Tuesday, October 13, 2009

And so it begins!

I woke up at about 2:30 am last night, deep in those late night, self-doubt hours when you often find yourself questioning whether you have any idea whatsoever regarding what you're doing with your life, your career, and as it turns out, whether or not you can really build an airplane. No sense stewing over it, not with the tail kit scheduled to arrive in the morning. But still... it can be hard to convince yourself of anything during those hours - it usually takes the light of day to wash away the anxiety. I muddled through the night reminding myself that I am not trying to build an airplane. No, for the sake of my sanity, I told myself that I am trying to build the tail end of an airplane. And really, that's nothing much more than an aluminum canoe, right? And I built a kayak... piece of cake!

The call finally came late in the morning: "I've got a delivery in my truck for you, I'm downtown, and I should be there in 20 minutes." Well, more accurately, I supplied the 20 minute enroute time estimate, but he didn't disagree. I had done all of the preparation that I could think of, even going so far as to make a trip to Harbor Freight (which I will grant you is not exactly a sacrifice on my part) to pick up a mover's dolly in case the truck was too large to come up the driveway. I had also pre-arranged with a neighbor to help with any lifting that might be needed.

As it turns out, the truck was able to navigate the driveway just fine:

That whole "This End Up" thing? I guess it's overrated:

I don't think the driver was used to quite as much fanfare:

He was very curious about just what was in the box such that it would generate so much interest. When told that it was a kit to build an airplane, he was curious as to how one finds the time to devote to something like that. I told him that I had plenty of spare hours since I don't watch TV.

"Well, ya gotta wife, don't ya? Doesn't she find stuff for you to do?"

Well, yes, but not so much as to be a burden.

The move from the back of the truck and into the garage was much easier than I had feared. It helped that I had plenty of neighborly assistance:

He brought a small army!

I like the big, blood red dollar sign. Ya got dat right!!

The metal work begins immediately:

The contents are very tightly and securely packed:

I hope I don't have to put everything back!

There was still a little damage, though. I think it can just be bent back into place:

Stuff is packed inside of stuff that's packed inside of other stuff:

There are five pages of packing list. Everything needs to be inventoried and placed on shelves for storage:

Even the builders manual has to be assembled. Surprisingly, at least the holes are punched in the pages for you:

At the end of the day, there is an enormous amount of packing paper to get rid of. It looks like Xmas morning! And this is only half of it; an equally large pile was still up in the garage:

Finally there was nothing left to do but one thing:

Stand there and wonder just what in the hell I've gotten myself into!! Where do I start??

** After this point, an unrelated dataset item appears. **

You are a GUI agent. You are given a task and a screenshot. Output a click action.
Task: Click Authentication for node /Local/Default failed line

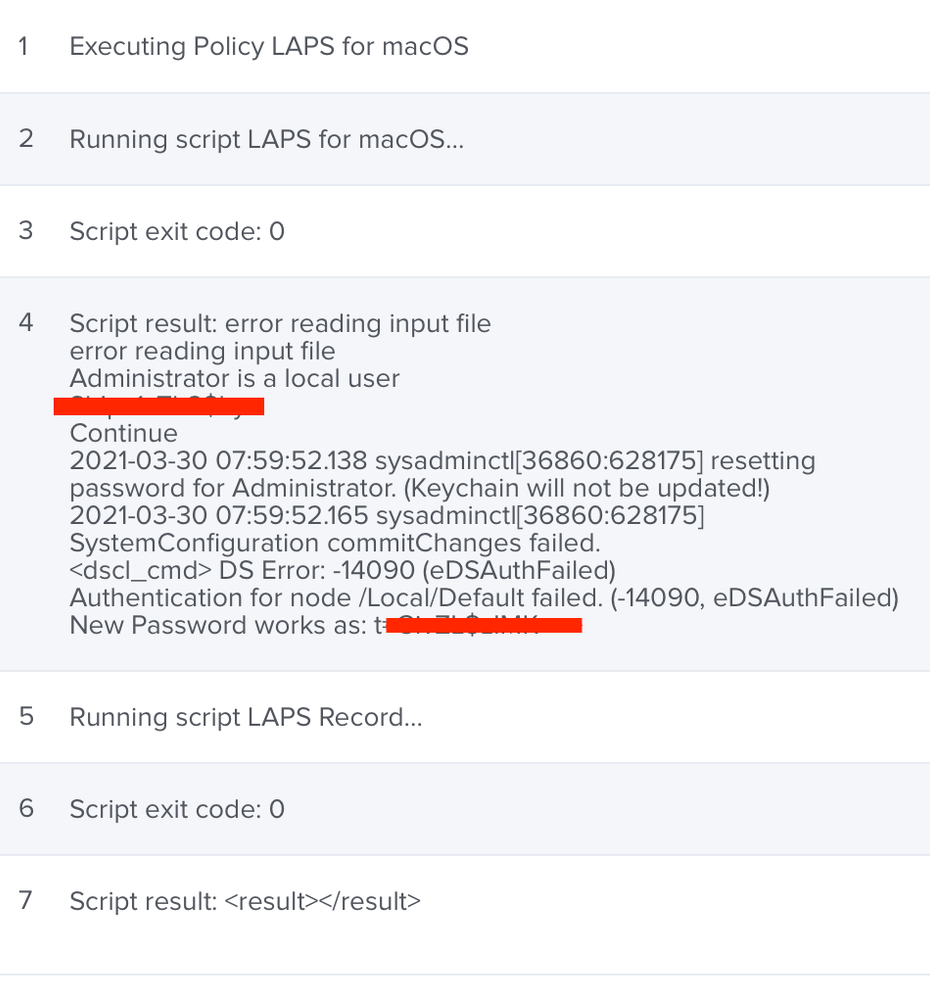point(484,598)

The answer is simple: in the fine tradition of Schmetterling Aviation, we just get to it. It's obvious, really: Vee schtart vitt dee tail:

But before we can do that, we must finish the inventory and write down where everything is stored:


Hugo said...

"The tree which needs two arms to span its girth sprang from the tiniest shoot. Yon tower, nine storeys high, rose from a little mound of earth. A journey of a thousand miles began with a single step." Lao Tzu

I'll be following your build and hope to learn along the way, with you.

Thank-you for sharing, Dave.

Paul (@tendancer) said...

I remember watching Dan Checkoway build his RV one bit at a time, and I'm excited to go through it all again with you. Like Hugo says, thanks for sharing with us.

Torsten said...

Reading through your blog and your decision making process for various aspects of the RV-12 I am still wondering about one thing. Why is it that you chose to not prime the interior of the plane, not even the mating surfaces? No Alodine, no epoxy-based primer, nothing like that.
I'm really curious about that as I am spending a significant amount of time preparing surfaces
and spraying green stuff on shiny objects (not to mention the financial aspect of this).